» What the task requires
Among the entries below, how many lines include the string "agent"? Answer with only the number.
══ Records for this exercise
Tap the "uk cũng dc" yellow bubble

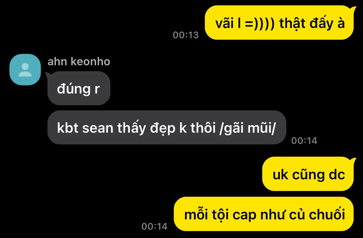pos(308,174)
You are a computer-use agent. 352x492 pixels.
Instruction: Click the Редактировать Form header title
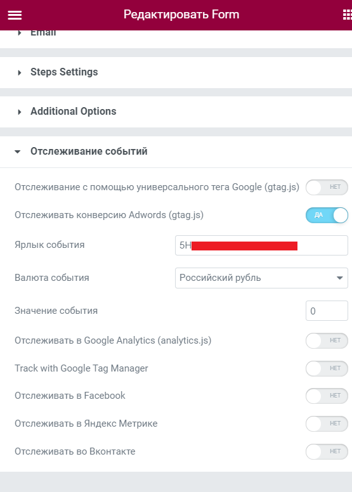[181, 15]
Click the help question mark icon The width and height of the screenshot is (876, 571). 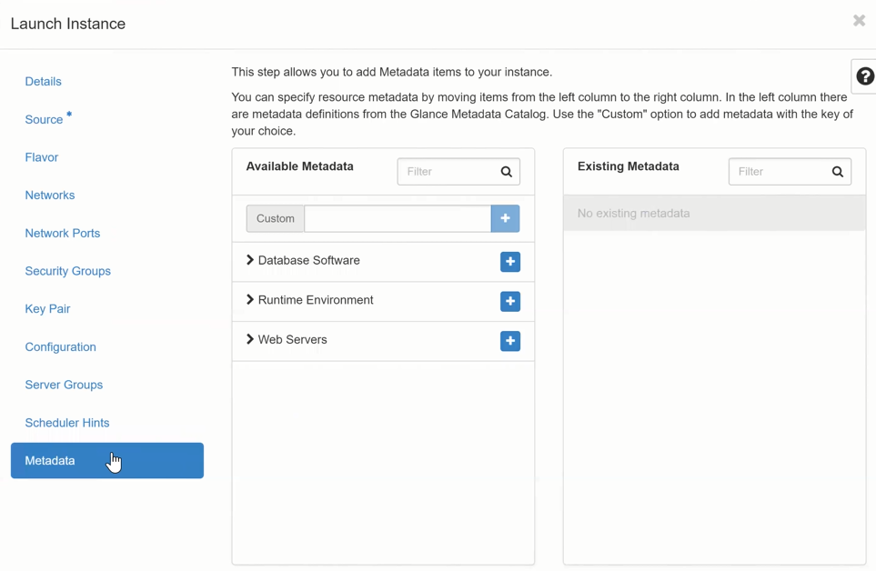click(x=864, y=77)
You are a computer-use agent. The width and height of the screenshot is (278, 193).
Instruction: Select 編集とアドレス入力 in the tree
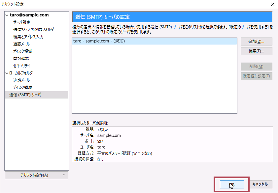[28, 37]
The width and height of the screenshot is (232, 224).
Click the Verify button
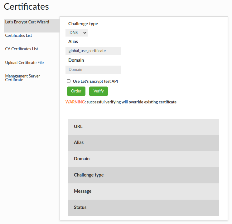[x=99, y=91]
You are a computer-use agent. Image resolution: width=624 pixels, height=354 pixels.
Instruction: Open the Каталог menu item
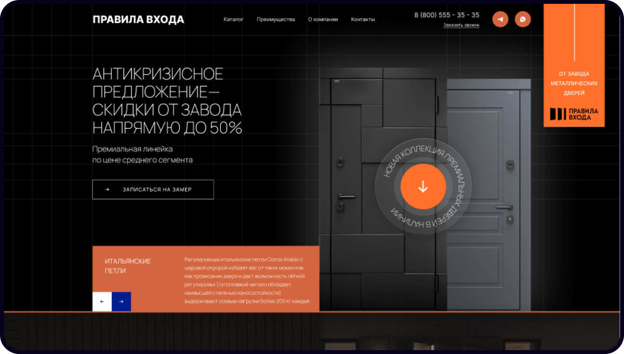(x=233, y=20)
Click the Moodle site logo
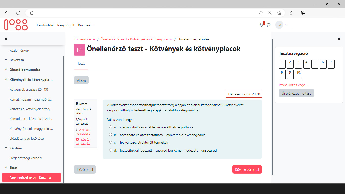 pos(16,25)
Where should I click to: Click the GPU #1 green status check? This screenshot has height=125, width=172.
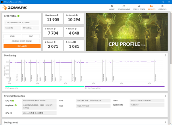[x=13, y=101]
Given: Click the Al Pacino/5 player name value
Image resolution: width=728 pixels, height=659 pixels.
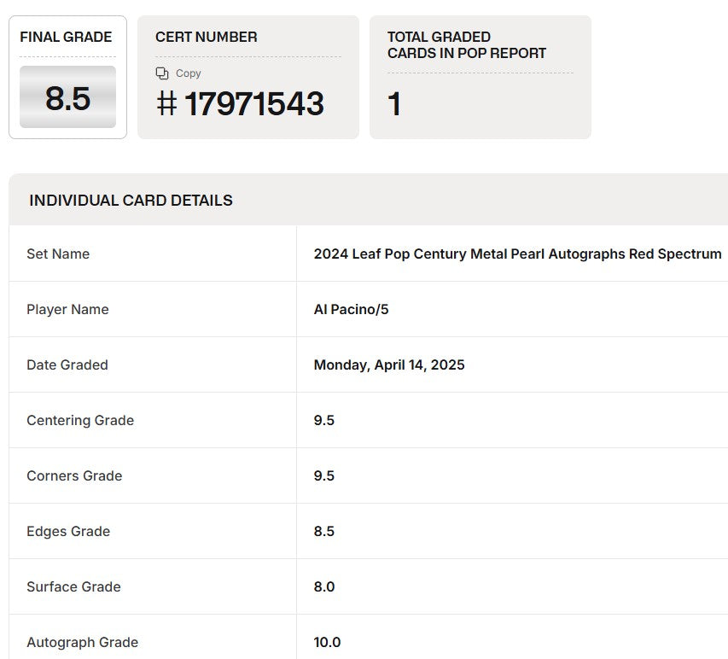Looking at the screenshot, I should click(x=351, y=309).
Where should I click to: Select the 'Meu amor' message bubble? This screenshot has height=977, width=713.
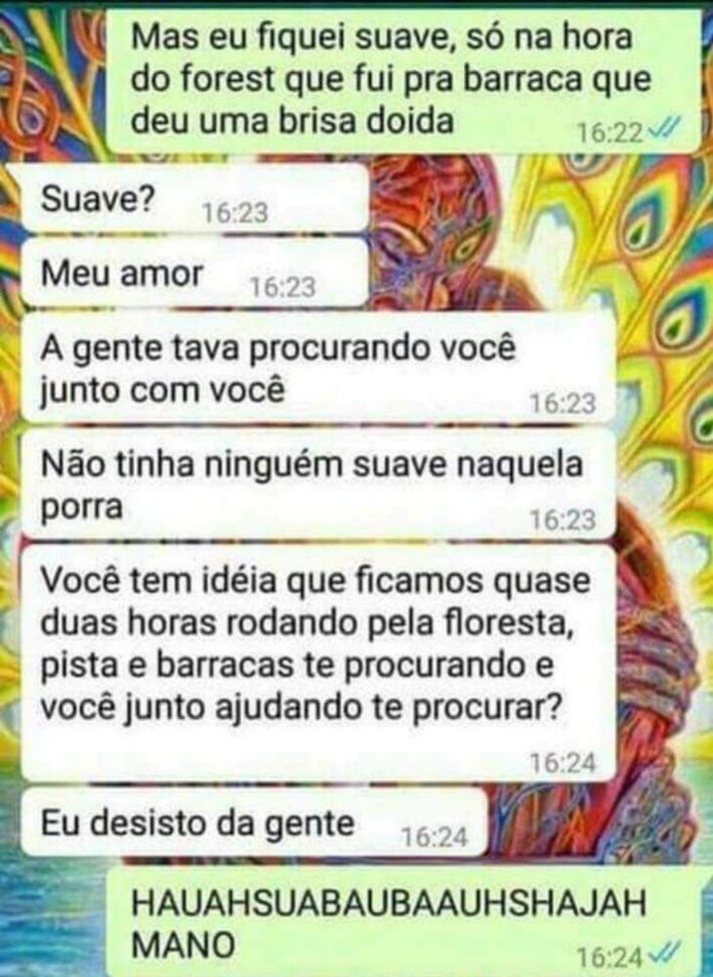[x=195, y=273]
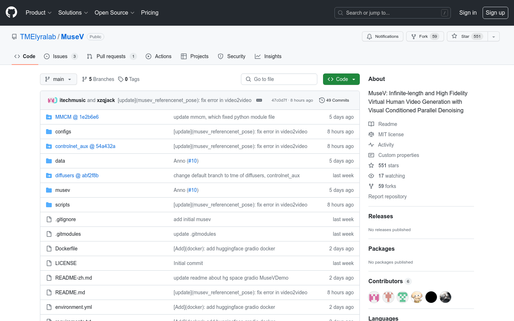This screenshot has width=514, height=321.
Task: Click the Activity pulse icon
Action: pyautogui.click(x=372, y=144)
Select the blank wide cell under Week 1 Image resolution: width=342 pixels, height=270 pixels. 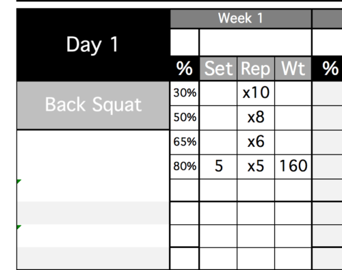[256, 42]
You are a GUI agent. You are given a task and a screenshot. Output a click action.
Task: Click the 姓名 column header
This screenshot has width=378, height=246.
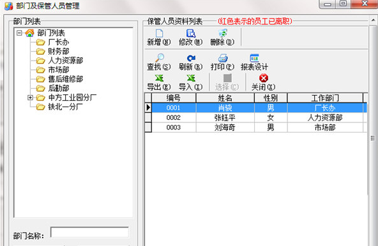tap(225, 98)
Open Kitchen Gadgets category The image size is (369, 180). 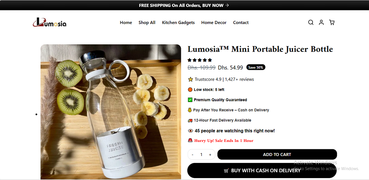178,23

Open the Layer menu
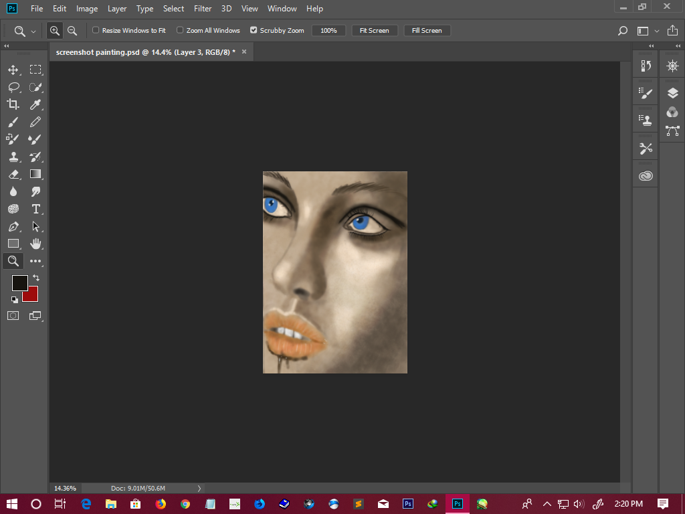[x=117, y=9]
════
» Solution to the problem
4